**WORK INSTRUCTION:** Nothing but the lines from the one with "Pause the virtual" down to the one with "Given: Click the Поделиться button" should be returned, exactly and with both ends included, from the material below.

━━━━━━

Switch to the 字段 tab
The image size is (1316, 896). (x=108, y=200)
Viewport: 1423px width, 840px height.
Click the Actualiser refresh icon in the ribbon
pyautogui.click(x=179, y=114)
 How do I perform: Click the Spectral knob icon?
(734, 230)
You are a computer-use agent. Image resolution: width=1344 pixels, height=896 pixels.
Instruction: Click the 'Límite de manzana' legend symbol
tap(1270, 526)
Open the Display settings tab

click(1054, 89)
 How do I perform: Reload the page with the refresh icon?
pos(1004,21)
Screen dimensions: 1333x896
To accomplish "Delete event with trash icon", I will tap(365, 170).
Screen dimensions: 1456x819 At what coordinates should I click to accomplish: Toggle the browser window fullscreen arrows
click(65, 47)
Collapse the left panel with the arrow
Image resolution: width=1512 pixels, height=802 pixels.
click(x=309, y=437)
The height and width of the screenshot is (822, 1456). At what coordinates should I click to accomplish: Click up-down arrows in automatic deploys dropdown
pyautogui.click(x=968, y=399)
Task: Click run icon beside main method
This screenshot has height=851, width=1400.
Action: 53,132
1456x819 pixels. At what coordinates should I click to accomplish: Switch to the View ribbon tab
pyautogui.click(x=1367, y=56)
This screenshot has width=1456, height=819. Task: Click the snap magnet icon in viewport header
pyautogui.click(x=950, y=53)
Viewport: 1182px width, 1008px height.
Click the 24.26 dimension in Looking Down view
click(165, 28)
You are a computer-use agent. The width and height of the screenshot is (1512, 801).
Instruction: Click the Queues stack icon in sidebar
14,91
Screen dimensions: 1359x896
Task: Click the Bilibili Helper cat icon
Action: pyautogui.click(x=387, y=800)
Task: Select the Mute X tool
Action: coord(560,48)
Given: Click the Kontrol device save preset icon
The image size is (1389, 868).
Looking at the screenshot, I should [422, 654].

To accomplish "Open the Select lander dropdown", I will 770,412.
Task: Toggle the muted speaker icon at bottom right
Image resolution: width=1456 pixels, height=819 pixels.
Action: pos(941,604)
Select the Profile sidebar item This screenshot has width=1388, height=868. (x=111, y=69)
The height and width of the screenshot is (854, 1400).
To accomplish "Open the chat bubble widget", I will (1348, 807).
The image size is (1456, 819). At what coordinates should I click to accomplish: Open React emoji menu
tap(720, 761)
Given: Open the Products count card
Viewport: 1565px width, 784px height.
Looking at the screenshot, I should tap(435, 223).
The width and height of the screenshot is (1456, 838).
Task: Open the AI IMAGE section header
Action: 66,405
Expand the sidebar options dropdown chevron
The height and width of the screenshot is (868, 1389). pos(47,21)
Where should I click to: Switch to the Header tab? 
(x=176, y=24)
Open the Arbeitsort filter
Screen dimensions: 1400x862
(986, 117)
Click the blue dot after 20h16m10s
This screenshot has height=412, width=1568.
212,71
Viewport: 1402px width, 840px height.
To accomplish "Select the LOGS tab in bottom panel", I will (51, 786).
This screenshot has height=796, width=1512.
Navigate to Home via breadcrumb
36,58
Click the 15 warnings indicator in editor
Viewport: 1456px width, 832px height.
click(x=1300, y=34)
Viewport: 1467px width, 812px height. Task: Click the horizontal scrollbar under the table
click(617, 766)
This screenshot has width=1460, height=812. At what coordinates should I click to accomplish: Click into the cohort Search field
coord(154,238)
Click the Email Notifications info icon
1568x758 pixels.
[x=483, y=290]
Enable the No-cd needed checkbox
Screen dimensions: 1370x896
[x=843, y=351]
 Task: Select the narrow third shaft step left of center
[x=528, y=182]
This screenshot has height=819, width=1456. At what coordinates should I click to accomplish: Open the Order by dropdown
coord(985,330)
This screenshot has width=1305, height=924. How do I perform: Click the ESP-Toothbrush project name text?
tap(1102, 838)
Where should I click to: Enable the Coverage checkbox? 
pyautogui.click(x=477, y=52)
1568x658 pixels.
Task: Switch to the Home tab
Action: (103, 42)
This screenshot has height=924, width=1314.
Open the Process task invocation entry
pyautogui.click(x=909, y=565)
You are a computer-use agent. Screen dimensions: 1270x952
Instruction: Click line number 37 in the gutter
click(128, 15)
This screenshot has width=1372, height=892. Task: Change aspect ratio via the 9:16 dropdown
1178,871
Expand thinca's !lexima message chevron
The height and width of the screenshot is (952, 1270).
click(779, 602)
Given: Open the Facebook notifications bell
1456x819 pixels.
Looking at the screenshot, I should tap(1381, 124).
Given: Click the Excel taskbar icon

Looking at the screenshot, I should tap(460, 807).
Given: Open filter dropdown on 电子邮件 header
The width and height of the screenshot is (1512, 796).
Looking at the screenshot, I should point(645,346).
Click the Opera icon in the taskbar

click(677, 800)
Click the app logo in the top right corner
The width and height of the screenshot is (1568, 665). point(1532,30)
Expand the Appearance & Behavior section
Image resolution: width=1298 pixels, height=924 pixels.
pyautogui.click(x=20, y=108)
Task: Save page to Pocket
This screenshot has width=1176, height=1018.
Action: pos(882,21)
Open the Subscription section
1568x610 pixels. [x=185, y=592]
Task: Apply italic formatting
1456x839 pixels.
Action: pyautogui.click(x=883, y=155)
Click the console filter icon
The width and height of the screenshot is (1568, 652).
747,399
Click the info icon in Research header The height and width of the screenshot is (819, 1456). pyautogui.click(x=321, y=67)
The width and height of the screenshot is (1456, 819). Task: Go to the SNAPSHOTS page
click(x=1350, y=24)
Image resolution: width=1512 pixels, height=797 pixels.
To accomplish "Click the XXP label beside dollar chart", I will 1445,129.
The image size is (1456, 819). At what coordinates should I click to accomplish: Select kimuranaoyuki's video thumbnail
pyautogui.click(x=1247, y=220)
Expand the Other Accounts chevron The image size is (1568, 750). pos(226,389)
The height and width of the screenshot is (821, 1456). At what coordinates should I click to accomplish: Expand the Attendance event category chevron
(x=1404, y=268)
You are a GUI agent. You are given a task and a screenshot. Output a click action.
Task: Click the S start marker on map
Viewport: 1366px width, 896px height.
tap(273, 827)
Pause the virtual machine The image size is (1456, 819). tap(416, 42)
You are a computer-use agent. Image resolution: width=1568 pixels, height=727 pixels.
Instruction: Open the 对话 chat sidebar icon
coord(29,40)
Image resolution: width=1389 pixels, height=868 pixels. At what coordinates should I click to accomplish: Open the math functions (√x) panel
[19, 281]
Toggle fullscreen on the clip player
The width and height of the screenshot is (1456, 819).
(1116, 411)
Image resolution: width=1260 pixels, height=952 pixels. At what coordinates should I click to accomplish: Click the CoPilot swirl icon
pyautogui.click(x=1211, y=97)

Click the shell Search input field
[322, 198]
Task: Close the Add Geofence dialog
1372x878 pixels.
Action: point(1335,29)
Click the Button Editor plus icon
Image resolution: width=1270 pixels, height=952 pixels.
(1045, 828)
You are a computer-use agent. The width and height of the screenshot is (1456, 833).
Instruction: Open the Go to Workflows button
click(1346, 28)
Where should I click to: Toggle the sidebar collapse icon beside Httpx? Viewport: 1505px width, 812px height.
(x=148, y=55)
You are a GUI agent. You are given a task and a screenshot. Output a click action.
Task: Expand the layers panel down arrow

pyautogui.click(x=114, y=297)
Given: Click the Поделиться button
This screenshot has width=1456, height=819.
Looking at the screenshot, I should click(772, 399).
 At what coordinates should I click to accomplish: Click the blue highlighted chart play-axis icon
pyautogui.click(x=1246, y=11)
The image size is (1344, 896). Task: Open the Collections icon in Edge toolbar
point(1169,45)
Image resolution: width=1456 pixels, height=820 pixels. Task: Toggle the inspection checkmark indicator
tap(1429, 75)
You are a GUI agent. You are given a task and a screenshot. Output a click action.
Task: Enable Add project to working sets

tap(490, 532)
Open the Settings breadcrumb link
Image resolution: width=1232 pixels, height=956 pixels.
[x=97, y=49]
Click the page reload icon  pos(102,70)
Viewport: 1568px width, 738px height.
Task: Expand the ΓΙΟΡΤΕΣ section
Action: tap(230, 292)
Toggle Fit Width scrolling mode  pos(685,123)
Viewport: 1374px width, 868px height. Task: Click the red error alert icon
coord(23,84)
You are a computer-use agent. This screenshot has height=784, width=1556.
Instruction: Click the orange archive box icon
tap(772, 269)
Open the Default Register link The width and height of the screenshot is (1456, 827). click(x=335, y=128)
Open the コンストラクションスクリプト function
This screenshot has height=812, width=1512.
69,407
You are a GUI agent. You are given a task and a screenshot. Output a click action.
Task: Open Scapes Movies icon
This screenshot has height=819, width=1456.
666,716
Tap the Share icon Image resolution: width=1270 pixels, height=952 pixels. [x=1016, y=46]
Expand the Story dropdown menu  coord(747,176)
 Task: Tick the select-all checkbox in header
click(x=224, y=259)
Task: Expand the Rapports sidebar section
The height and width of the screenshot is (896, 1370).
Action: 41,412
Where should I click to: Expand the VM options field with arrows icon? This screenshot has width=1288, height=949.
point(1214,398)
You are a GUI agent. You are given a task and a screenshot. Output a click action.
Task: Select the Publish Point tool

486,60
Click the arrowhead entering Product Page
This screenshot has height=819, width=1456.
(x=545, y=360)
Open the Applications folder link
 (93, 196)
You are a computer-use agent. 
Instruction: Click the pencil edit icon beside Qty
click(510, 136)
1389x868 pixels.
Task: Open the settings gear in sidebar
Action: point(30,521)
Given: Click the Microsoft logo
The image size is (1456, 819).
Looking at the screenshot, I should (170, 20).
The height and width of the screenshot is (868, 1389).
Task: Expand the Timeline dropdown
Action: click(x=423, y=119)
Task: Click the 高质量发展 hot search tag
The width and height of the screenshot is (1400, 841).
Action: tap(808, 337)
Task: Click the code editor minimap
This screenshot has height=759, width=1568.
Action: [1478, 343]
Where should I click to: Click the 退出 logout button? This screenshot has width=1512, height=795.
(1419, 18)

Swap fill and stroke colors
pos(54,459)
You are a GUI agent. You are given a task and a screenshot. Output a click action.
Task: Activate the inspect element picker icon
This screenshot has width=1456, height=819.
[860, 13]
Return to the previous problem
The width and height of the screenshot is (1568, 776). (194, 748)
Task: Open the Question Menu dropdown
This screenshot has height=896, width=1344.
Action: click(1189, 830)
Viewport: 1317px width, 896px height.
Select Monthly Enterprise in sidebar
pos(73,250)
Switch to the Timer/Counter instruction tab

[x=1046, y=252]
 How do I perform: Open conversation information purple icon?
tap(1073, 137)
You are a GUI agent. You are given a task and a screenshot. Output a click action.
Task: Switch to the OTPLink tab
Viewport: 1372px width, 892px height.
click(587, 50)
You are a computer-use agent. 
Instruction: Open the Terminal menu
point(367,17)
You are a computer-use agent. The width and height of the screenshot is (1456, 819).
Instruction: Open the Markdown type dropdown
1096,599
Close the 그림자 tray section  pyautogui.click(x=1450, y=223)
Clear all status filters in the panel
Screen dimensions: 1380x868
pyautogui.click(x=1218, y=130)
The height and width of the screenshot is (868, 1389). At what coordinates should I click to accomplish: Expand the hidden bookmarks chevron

━━━━━━

**EXERCISE RESPONSE:**
Pause the virtual machine The image size is (1456, 819). tap(416, 42)
You are a computer-use agent. Image resolution: width=1568 pixels, height=727 pixels.
Instruction: Open the 对话 chat sidebar icon
coord(29,40)
Image resolution: width=1389 pixels, height=868 pixels. At what coordinates should I click to accomplish: Open the math functions (√x) panel
[19, 281]
Toggle fullscreen on the clip player
The width and height of the screenshot is (1456, 819).
(1116, 411)
Image resolution: width=1260 pixels, height=952 pixels. At what coordinates should I click to accomplish: Click the CoPilot swirl icon
pyautogui.click(x=1211, y=97)

Click the shell Search input field
[322, 198]
Task: Close the Add Geofence dialog
1372x878 pixels.
Action: point(1335,29)
Click the Button Editor plus icon
Image resolution: width=1270 pixels, height=952 pixels.
(1045, 828)
You are a computer-use agent. The width and height of the screenshot is (1456, 833).
Instruction: Open the Go to Workflows button
click(1346, 28)
Where should I click to: Toggle the sidebar collapse icon beside Httpx? Viewport: 1505px width, 812px height.
(x=148, y=55)
You are a GUI agent. You are given a task and a screenshot. Output a click action.
Task: Expand the layers panel down arrow

pyautogui.click(x=114, y=297)
Given: Click the Поделиться button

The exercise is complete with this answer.